Error in training script

Question

Error in training script

Closed this issue 9 months ago · 2 comments

Hello Benjamin,

I have encountered an error while attempting to execute the script for example training. The error message is as follows:

ValueError Traceback (most recent call last)
in
117 steps_per_epoch=steps_per_epoch,
118 regression_metric=regression_metric,
--> 119 work_with_residual_channel=work_with_residual_channel)

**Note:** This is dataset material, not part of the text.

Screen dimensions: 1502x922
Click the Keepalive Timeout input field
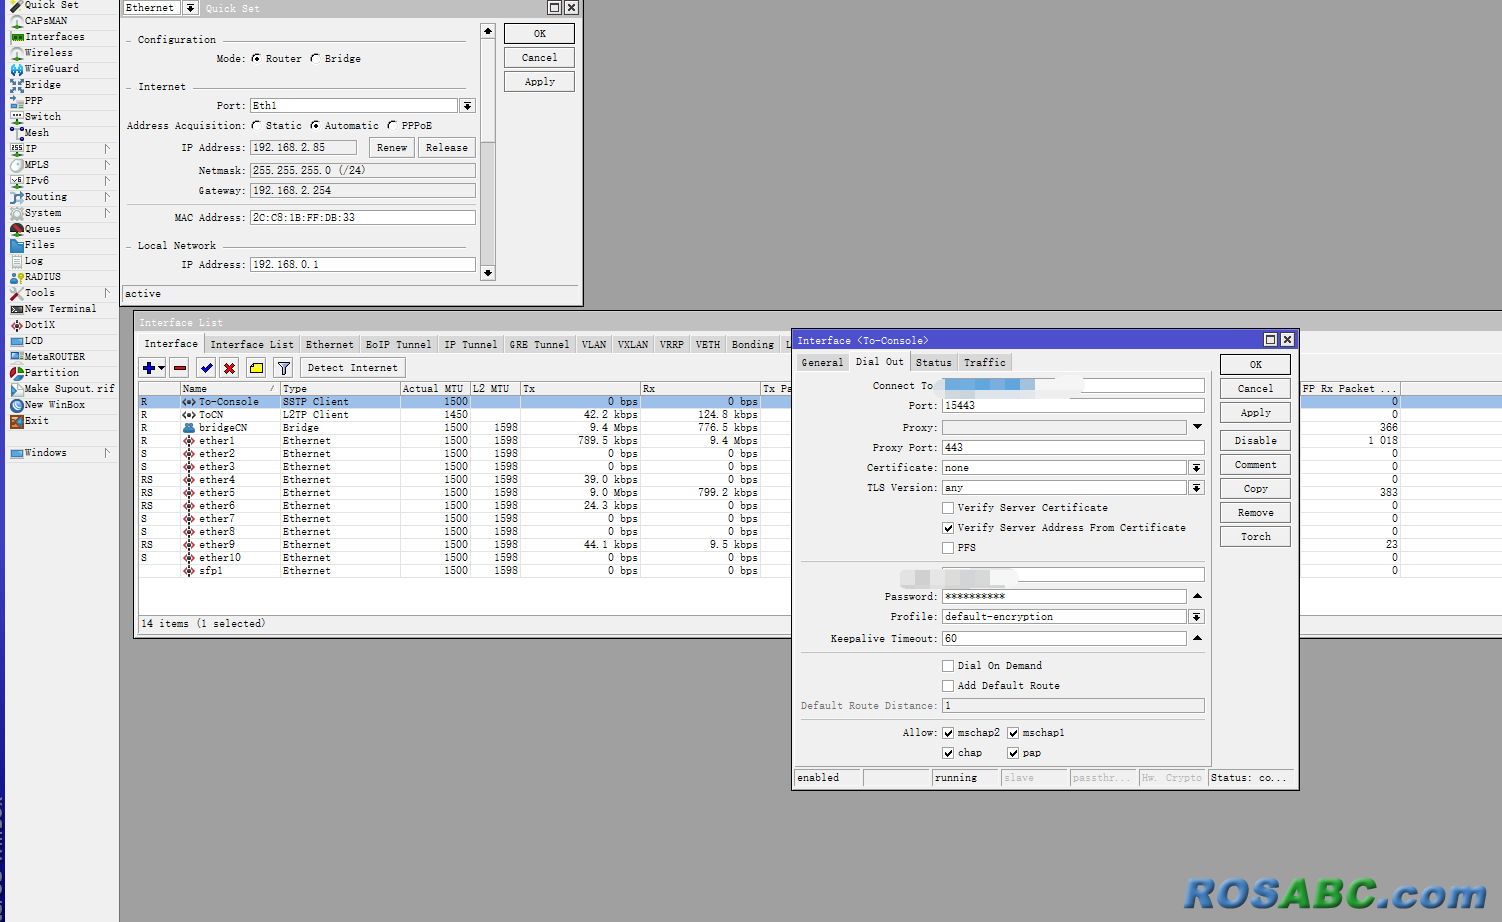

~/SynthSR/SynthSR/training.py in training(labels_dir, model_dir, prior_means, prior_stds, path_generation_labels, segmentation_label_list, segmentation_label_equivalency, segmentation_model_file, fs_header_segnet, relative_weight_segmentation, prior_distributions, images_dir, path_generation_classes, FS_sort, batchsize, input_channels, output_channel, target_res, output_shape, flipping, padding_margin, scaling_bounds, rotation_bounds, shearing_bounds, translation_bounds, nonlin_std, simulate_registration_error, data_res, thickness, randomise_res, downsample, blur_range, build_reliability_maps, bias_field_std, bias_shape_factor, n_levels, nb_conv_per_level, conv_size, unet_feat_count, feat_multiplier, dropout, activation, lr, lr_decay, epochs, steps_per_epoch, regression_metric, work_with_residual_channel, loss_cropping, checkpoint, model_file_has_different_lhood_layer)
339 batch_norm=-1,
340 activation=activation,
--> 341 input_model=labels_to_image_model)
342 print("PASA UNET")
343
~/SynthSR/ext/neuron/models.py in unet(nb_features, input_shape, nb_levels, conv_size, nb_labels, name, prefix, feat_mult, pool_size, use_logp, padding, dilation_rate_mult, activation, skip_n_concatenations, use_residuals, final_pred_activation, nb_conv_per_level, add_prior_layer, add_prior_layer_reg, layer_nb_feats, conv_dropout, batch_norm, input_model)
182 conv_dropout=conv_dropout,
183 batch_norm=batch_norm,
--> 184 input_model=input_model)
185
186 print("PASA ENCODER")

~/SynthSR/ext/neuron/models.py in conv_enc(nb_features, input_shape, nb_levels, conv_size, name, prefix, feat_mult, pool_size, dilation_rate_mult, padding, activation, layer_nb_feats, use_residuals, nb_conv_per_level, conv_dropout, batch_norm, input_model)
420 print("A VER: ",convL(nb_lvl_feats, conv_size, **conv_kwargs, name=name).dict)
421 print("LAST TENSOR: ",last_tensor)
--> 422 print("prueba 2: ",convL(nb_lvl_feats, conv_size, **conv_kwargs, name=name)(last_tensor))
423
424 last_tensor = convL(nb_lvl_feats, conv_size, **conv_kwargs, name=name)(last_tensor)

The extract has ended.